- **WHAT THIS TASK INVOLVES**
Word for word, restate each of the records below.

- **SUPPLIED RECORDS**
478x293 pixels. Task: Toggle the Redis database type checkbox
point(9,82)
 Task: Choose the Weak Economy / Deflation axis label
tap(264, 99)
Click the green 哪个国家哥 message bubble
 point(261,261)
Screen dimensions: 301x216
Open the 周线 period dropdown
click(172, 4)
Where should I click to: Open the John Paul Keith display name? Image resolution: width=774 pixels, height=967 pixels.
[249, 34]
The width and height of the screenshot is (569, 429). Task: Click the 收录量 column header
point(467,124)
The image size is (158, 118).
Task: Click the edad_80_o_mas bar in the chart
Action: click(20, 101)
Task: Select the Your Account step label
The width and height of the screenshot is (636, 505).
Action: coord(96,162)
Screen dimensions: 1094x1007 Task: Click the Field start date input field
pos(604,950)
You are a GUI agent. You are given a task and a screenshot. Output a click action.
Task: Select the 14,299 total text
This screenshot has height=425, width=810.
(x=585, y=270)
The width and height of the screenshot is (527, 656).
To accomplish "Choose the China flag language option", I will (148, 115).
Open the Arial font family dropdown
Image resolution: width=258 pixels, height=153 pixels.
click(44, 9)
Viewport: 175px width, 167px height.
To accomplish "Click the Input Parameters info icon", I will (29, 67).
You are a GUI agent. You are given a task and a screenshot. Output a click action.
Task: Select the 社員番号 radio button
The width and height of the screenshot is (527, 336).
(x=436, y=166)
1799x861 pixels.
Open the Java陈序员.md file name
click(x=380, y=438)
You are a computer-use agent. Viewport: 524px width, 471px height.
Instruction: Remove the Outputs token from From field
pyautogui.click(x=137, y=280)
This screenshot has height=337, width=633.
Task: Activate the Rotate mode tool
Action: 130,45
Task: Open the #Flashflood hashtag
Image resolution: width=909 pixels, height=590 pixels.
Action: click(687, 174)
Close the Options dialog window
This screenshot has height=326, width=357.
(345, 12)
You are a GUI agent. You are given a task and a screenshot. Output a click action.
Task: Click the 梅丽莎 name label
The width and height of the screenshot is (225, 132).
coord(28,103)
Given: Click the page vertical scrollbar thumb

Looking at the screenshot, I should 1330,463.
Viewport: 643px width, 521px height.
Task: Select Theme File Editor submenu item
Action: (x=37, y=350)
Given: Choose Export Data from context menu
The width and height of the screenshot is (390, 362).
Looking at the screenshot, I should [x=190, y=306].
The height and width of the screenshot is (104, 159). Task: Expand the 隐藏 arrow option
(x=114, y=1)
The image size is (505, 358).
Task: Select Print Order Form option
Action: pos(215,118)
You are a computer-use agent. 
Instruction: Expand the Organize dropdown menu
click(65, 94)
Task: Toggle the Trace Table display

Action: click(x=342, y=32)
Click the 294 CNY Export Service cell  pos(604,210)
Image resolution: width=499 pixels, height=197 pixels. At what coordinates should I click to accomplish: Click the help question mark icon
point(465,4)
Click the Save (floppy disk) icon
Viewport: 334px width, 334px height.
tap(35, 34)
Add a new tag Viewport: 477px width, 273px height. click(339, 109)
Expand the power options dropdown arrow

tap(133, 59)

- **TASK SOLUTION**
478x293 pixels. Task: Toggle the Redis database type checkbox
point(9,82)
 Task: Choose the Weak Economy / Deflation axis label
tap(264, 99)
Click the green 哪个国家哥 message bubble
 point(261,261)
Screen dimensions: 301x216
Open the 周线 period dropdown
click(172, 4)
Where should I click to: Open the John Paul Keith display name? Image resolution: width=774 pixels, height=967 pixels.
[249, 34]
The width and height of the screenshot is (569, 429). Task: Click the 收录量 column header
point(467,124)
The image size is (158, 118).
Task: Click the edad_80_o_mas bar in the chart
Action: click(20, 101)
Task: Select the Your Account step label
The width and height of the screenshot is (636, 505).
Action: coord(96,162)
Screen dimensions: 1094x1007 Task: Click the Field start date input field
pos(604,950)
You are a GUI agent. You are given a task and a screenshot. Output a click action.
Task: Select the 14,299 total text
This screenshot has height=425, width=810.
(x=585, y=270)
The width and height of the screenshot is (527, 656).
To accomplish "Choose the China flag language option", I will (148, 115).
Open the Arial font family dropdown
Image resolution: width=258 pixels, height=153 pixels.
click(44, 9)
Viewport: 175px width, 167px height.
To accomplish "Click the Input Parameters info icon", I will (29, 67).
You are a GUI agent. You are given a task and a screenshot. Output a click action.
Task: Select the 社員番号 radio button
The width and height of the screenshot is (527, 336).
(x=436, y=166)
1799x861 pixels.
Open the Java陈序员.md file name
click(x=380, y=438)
You are a computer-use agent. Viewport: 524px width, 471px height.
Instruction: Remove the Outputs token from From field
pyautogui.click(x=137, y=280)
This screenshot has height=337, width=633.
Task: Activate the Rotate mode tool
Action: 130,45
Task: Open the #Flashflood hashtag
Image resolution: width=909 pixels, height=590 pixels.
Action: click(687, 174)
Close the Options dialog window
This screenshot has height=326, width=357.
(345, 12)
You are a GUI agent. You are given a task and a screenshot. Output a click action.
Task: Click the 梅丽莎 name label
The width and height of the screenshot is (225, 132).
coord(28,103)
Given: Click the page vertical scrollbar thumb

Looking at the screenshot, I should 1330,463.
Viewport: 643px width, 521px height.
Task: Select Theme File Editor submenu item
Action: (x=37, y=350)
Given: Choose Export Data from context menu
The width and height of the screenshot is (390, 362).
Looking at the screenshot, I should [x=190, y=306].
The height and width of the screenshot is (104, 159). Task: Expand the 隐藏 arrow option
(x=114, y=1)
The image size is (505, 358).
Task: Select Print Order Form option
Action: pos(215,118)
You are a computer-use agent. 
Instruction: Expand the Organize dropdown menu
click(65, 94)
Task: Toggle the Trace Table display

Action: click(x=342, y=32)
Click the 294 CNY Export Service cell  pos(604,210)
Image resolution: width=499 pixels, height=197 pixels. At what coordinates should I click to accomplish: Click the help question mark icon
point(465,4)
Click the Save (floppy disk) icon
Viewport: 334px width, 334px height.
tap(35, 34)
Add a new tag Viewport: 477px width, 273px height. click(339, 109)
Expand the power options dropdown arrow

tap(133, 59)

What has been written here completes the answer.